··· SUPPLIED RECORDS
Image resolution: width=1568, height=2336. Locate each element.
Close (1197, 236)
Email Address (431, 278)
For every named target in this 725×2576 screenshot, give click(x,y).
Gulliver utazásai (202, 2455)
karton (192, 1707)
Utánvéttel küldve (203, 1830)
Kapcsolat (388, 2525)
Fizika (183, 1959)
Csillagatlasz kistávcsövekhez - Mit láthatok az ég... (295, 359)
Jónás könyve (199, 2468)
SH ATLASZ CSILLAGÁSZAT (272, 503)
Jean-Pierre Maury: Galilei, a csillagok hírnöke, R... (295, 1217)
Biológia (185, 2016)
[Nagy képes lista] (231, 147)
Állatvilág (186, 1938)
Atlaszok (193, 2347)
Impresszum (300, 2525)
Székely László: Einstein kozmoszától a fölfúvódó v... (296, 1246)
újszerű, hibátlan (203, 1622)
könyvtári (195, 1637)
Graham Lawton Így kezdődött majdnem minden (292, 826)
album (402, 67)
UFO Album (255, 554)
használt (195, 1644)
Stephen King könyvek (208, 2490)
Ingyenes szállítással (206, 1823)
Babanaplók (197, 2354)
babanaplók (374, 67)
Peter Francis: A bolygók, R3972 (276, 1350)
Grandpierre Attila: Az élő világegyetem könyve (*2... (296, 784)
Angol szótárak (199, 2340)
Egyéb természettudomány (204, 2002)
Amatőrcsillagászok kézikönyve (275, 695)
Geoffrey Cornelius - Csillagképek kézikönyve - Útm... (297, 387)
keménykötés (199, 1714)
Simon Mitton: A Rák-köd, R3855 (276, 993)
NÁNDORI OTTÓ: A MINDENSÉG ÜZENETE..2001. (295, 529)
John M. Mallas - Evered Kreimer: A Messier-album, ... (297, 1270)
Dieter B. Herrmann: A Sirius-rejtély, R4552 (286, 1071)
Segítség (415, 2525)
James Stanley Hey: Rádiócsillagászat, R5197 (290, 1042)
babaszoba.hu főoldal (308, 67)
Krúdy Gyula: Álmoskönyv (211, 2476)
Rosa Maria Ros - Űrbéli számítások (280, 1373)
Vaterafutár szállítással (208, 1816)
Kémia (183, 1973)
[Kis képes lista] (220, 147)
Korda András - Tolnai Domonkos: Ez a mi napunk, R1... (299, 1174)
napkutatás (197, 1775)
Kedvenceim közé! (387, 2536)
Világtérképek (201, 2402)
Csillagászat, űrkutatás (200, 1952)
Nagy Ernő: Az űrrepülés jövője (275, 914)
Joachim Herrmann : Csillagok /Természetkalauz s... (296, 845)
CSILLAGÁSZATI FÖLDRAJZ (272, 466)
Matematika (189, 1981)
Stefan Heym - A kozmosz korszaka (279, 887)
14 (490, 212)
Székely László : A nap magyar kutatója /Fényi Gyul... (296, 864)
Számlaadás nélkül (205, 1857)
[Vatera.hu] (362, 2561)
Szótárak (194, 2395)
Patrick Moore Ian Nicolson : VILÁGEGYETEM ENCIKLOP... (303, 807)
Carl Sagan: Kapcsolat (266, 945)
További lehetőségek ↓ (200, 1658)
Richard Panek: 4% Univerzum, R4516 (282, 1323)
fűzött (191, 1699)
······
### HOW TO COMPLETE THIS TASK:
Please reproduce the entire listing, exactly as shown.

### ANSWER:
Image resolution: width=1568, height=2336. Locate each element.
Close (1197, 236)
Email Address (431, 278)
For every named target in this 725×2576 screenshot, give click(x,y).
Gulliver utazásai (202, 2455)
karton (192, 1707)
Utánvéttel küldve (203, 1830)
Kapcsolat (388, 2525)
Fizika (183, 1959)
Csillagatlasz kistávcsövekhez - Mit láthatok az ég... (295, 359)
Jónás könyve (199, 2468)
SH ATLASZ CSILLAGÁSZAT (272, 503)
Jean-Pierre Maury: Galilei, a csillagok hírnöke, R... (295, 1217)
Biológia (185, 2016)
[Nagy képes lista] (231, 147)
Állatvilág (186, 1938)
Atlaszok (193, 2347)
Impresszum (300, 2525)
Székely László: Einstein kozmoszától a fölfúvódó v... (296, 1246)
újszerű, hibátlan (203, 1622)
könyvtári (195, 1637)
Graham Lawton Így kezdődött majdnem minden (292, 826)
album (402, 67)
UFO Album (255, 554)
használt (195, 1644)
Stephen King könyvek (208, 2490)
Ingyenes szállítással (206, 1823)
Babanaplók (197, 2354)
babanaplók (374, 67)
Peter Francis: A bolygók, R3972 (276, 1350)
Grandpierre Attila: Az élő világegyetem könyve (*2... (296, 784)
Angol szótárak (199, 2340)
Egyéb természettudomány (204, 2002)
Amatőrcsillagászok kézikönyve (275, 695)
Geoffrey Cornelius - Csillagképek kézikönyve - Útm... (297, 387)
keménykötés (199, 1714)
Simon Mitton: A Rák-köd, R3855 (276, 993)
NÁNDORI OTTÓ: A MINDENSÉG ÜZENETE..2001. (295, 529)
John M. Mallas - Evered Kreimer: A Messier-album, ... (297, 1270)
Dieter B. Herrmann: A Sirius-rejtély, R4552 (286, 1071)
Segítség (415, 2525)
James Stanley Hey: Rádiócsillagászat, R5197 (290, 1042)
babaszoba.hu főoldal (308, 67)
Krúdy Gyula: Álmoskönyv (211, 2476)
Rosa Maria Ros - Űrbéli számítások (280, 1373)
Vaterafutár szállítással (208, 1816)
Kémia (183, 1973)
[Kis képes lista] (220, 147)
Korda András - Tolnai Domonkos: Ez a mi napunk, R1... (299, 1174)
napkutatás (197, 1775)
Kedvenceim közé! (387, 2536)
Világtérképek (201, 2402)
Csillagászat, űrkutatás (200, 1952)
Nagy Ernő: Az űrrepülés jövője (275, 914)
Joachim Herrmann : Csillagok /Természetkalauz s... (296, 845)
CSILLAGÁSZATI FÖLDRAJZ (272, 466)
Matematika (189, 1981)
Stefan Heym - A kozmosz korszaka (279, 887)
14 (490, 212)
Székely László : A nap magyar kutatója /Fényi Gyul... (296, 864)
Számlaadás nélkül (205, 1857)
[Vatera.hu] (362, 2561)
Szótárak (194, 2395)
Patrick Moore Ian Nicolson : VILÁGEGYETEM ENCIKLOP... (303, 807)
Carl Sagan: Kapcsolat (266, 945)
További lehetőségek ↓ (200, 1658)
Richard Panek: 4% Univerzum, R4516 (282, 1323)
fűzött (191, 1699)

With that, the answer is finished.